1. Aiming for visitors, not sales.

This concept is a holdover from the heyday of passive income websites. The sole purpose of those sites was to be a billboard for banner ads, so the sole goal of the website content was to bring in the visitors to see the ads. The content on such websites was largely gibberish packed with the keywords (search terms) likely to be used by their target audience; but it achieved its goal.

However, this is not, and never should have been, the goal of a business website. If it’s going to pay for itself, you need conversions: visitors who will stay long enough to learn about and buy from your business. To do that, you need intelligible, useful content that keeps people reading. In any case, Google has changed its algorithms so that keyword-packed sites are now penalized by being kicked to the bottom of the search results pages.

2. Bulking up with weak or copied content.

Text for the sake of text, either purchased at cut rate prices from a provider who knows nothing about your business or simply plagiarized from another site, was once an accepted SEO tactic.

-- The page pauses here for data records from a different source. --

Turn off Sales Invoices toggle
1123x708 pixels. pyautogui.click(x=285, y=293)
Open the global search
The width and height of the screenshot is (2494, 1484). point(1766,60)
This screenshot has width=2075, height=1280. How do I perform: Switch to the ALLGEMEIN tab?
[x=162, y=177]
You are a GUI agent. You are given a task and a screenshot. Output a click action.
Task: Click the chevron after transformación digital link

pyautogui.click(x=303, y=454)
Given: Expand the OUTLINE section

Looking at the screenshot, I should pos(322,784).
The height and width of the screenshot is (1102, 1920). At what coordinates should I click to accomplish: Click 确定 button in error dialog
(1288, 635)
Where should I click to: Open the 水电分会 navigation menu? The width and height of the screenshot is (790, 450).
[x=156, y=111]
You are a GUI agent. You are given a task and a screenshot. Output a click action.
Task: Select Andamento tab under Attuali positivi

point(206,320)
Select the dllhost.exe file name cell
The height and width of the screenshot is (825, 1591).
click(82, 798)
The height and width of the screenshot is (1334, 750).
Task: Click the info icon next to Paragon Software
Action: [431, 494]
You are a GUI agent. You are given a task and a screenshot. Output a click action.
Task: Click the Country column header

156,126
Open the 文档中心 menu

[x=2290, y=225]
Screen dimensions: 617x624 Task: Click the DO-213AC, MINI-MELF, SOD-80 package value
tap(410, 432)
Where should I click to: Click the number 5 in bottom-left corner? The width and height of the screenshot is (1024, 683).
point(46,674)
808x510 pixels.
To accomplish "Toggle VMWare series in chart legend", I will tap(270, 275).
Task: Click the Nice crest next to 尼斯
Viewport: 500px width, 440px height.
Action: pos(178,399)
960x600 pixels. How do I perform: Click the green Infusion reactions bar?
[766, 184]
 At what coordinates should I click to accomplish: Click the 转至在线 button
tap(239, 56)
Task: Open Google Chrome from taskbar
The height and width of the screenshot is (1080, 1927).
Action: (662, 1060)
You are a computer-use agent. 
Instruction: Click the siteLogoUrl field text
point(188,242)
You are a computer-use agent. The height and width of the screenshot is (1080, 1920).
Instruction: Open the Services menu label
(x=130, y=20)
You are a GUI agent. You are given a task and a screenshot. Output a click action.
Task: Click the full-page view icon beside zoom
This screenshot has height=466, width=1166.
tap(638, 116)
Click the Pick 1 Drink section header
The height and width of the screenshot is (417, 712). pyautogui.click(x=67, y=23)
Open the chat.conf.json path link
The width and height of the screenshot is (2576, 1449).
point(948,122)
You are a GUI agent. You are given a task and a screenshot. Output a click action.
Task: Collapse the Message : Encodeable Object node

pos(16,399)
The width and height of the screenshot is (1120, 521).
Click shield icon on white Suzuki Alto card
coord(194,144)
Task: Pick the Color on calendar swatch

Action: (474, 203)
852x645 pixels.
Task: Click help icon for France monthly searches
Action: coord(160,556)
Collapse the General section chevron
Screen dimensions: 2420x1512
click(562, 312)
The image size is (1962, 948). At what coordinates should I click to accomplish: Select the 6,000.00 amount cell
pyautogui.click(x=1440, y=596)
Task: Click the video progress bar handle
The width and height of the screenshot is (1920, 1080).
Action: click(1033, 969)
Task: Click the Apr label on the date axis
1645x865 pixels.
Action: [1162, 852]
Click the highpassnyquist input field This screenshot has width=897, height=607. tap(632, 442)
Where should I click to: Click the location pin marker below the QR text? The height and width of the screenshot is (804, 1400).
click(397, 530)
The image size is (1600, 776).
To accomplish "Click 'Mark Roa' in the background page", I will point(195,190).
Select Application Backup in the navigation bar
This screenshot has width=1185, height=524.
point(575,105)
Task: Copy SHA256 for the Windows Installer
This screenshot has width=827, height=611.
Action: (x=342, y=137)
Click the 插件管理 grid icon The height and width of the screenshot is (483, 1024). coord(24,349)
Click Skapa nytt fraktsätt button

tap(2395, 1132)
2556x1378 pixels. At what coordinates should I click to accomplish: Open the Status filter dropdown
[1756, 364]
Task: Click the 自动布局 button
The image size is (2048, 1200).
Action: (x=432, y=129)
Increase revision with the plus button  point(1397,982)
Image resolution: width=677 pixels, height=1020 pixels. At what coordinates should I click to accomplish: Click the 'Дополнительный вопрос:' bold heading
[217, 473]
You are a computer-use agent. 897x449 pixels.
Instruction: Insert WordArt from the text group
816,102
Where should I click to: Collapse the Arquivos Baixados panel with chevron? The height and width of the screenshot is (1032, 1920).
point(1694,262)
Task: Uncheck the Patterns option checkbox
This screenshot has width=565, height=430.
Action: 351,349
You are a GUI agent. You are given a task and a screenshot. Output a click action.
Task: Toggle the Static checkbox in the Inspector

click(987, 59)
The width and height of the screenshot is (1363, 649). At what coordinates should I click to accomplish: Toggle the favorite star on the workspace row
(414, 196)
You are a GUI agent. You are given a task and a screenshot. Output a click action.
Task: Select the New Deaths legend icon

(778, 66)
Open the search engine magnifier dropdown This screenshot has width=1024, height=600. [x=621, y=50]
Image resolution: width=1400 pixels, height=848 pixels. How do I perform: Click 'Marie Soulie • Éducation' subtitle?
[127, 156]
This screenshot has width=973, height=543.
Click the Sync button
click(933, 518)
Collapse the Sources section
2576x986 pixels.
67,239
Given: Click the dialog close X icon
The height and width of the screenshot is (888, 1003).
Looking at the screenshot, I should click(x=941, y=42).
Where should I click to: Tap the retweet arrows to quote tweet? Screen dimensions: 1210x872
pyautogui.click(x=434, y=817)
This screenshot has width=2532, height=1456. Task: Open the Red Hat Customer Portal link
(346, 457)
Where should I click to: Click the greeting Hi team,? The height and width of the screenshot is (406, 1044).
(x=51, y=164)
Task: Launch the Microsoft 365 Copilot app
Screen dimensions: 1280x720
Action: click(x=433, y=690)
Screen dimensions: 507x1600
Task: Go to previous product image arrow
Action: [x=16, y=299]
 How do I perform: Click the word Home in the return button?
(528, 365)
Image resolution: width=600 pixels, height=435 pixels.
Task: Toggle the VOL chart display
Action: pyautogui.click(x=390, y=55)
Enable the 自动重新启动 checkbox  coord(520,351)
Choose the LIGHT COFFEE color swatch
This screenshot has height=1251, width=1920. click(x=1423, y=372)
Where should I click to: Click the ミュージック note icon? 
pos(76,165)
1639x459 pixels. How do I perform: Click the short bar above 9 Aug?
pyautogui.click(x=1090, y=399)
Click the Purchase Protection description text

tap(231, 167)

Again, the mistake was assuming that increased traffic would automatically lead to increased sales. To be effective, content marketing must keep visitors engaged, informed and loyal. If they’re disappointed or bored with what they read, they’ll perceive your business as low value as your site. (Especially if they already read it on your competitor’s site!) Another thing to keep an eye on is the quality of the writing itself: spelling, grammar and syntax. You don’t want prospective customers to think that you dropped out of school in the 5th grade.

3. Setting it and forgetting it.

It used to be enough just to have a presence on the internet. The website was created and then simply left for people to find through search engines or links. But now that there are billions of sites competing for a share of audience attention, a static website will fall by the wayside.

Content marketing today means constantly providing new reasons for people to come back to your site. It could be as simple as a short weekly blog. Or having your tweets and Facebook posts automatically displayed on your site (and vice versa). If appropriate for your product, you could post how-to videos or user reviews. There are many ways to keep your content unique, fresh and valuable to your visitors.

That’s how content marketing builds brand recognition, generates sales leads and increases revenue … in short, delivers a great return on your investment.